DXは、3つのステップを経て実現されます。各ステップで達成される内容を確認していきましょう。
ステップ1:「デジタイゼーション(Digitization)」~アナログをデジタルに~
「デジタイゼーション」は、DXに至る最初のステップです。情報の記録を紙などで物理的に保存する方法から、デジタルデータによる記録に置き換えるなどの方法です。実際に経済産業省が2020年12月28日に公表した「DXレポート2(中間取りまとめ)」では、「アナログ・物理的データのデジタルデータ化」と記されています。
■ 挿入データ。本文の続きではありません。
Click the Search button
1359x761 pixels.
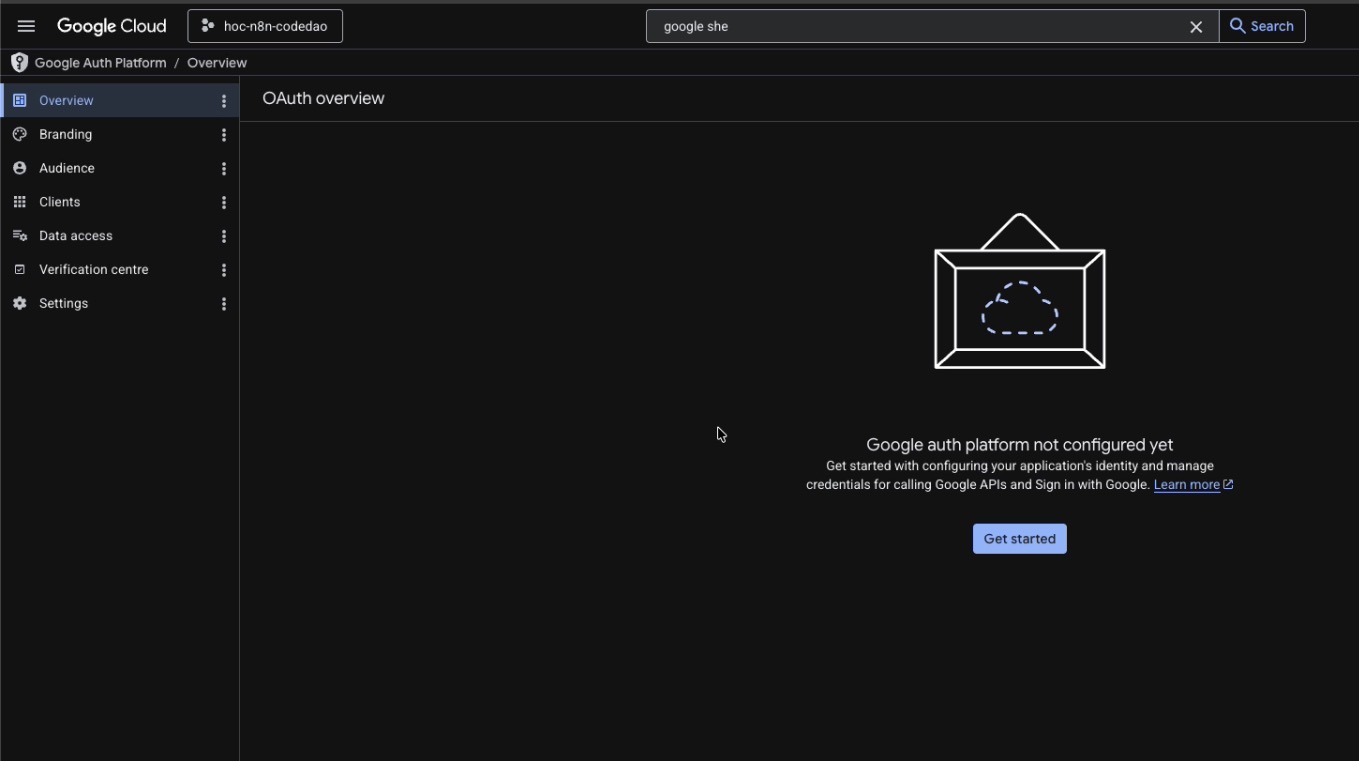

一例を以下に示します。
・紙の契約書をPDFに変更する
・FAXでの送信を、電子メールやビジネスチャットに変更する
・対面で行っていた商談を、オンライン会議システムの活用に切り替える
この段階での主な目的は、業務効率化やコストの削減、ペーパーレスによる紙の節約です。業務プロセスの変更は、行われないケースが多いでしょう。
現行の業務プロセスを踏襲しながら、デジタル技術を導入するといったケースが一般的です。
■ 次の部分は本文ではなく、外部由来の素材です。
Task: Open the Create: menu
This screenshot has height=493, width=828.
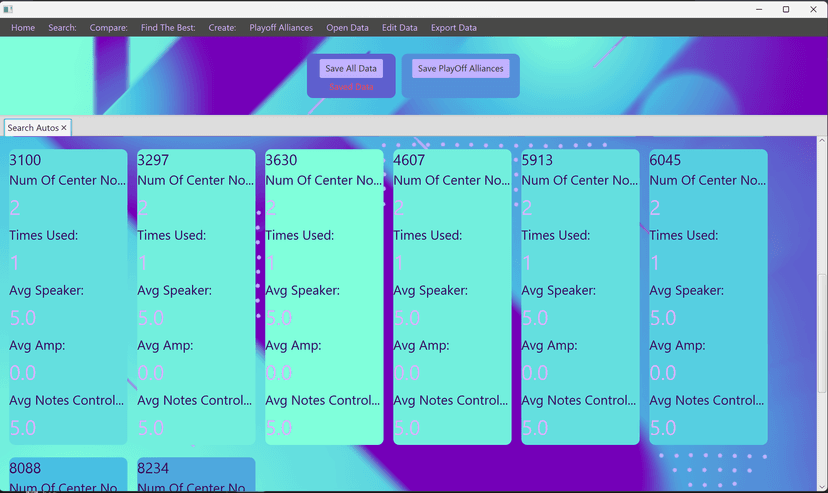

ステップ2:「デジタライゼーション(Digitalization)」~デジタルで業務を効率化~
デジタライゼーションは、特定の業務について、デジタル技術やデジタルデータを用いて効率化・自動化する手法です。業務のプロセスにメスを入れる点が、ステップ1のデジタイゼーションとは異なります。「DXレポート2(中間取りまとめ)」では、「個別の業務・製造プロセスのデジタル化」と記されています。以下の取り組みはその一例です。
・ワークフローシステムの導入による、申請承認プロセスの自動化
・RPAの活用による、データ入力や操作の自動化
・SFA/CRM導入による、営業プロセスや顧客対応の管理
・IoTの導入による、工場のモニタリング
デジタライゼーションの主な目的は、業務の生産性向上や省力化・省人化、リードタイムの短縮です。
一方で、取り組み自体は単一の組織や業務だけでもよく、社内全体を巻き込むことまでは求められません。
ステップ3(ゴール):「DX」~ビジネスを変革し、価値を創る~
DXは、全社規模で取り組む業務改革です。製品・サービスの導入や業務プロセスの改善だけでなく、ビジネスモデル、さらには、組織や企業文化、企業風土も変革します。「DXレポート2(中間取りまとめ)」では、「組織横断/全体の業務・製造プロセスのデジタル化、“顧客起点の価値創出”のための事業やビジネスモデルの変革」と記されています。DXの実現につながった取り組みの例を、以下に示します。
・金型加工装置の異常を音で気づく人的スキルを、音センサーを用いたIoTツールで実現。顧客にサブスクリプションサービスとして提供
・注文を紙の伝票からタブレットに変更し、店頭の無人化を実現。業務プロセスも大幅に変革し、人件費と残業時間の削減を実現
・食事補助制度の申請を簡略化。システムは生成AIを用いて自社開発。完成したシステムは、ビジネス用のWebアプリとして外販を開始
DXの主な目的は、新たな価値の創造と持続的な成長です。事業環境が大きく変化する時代への対応や、社会のニーズに対応するビジネスづくりに適しています。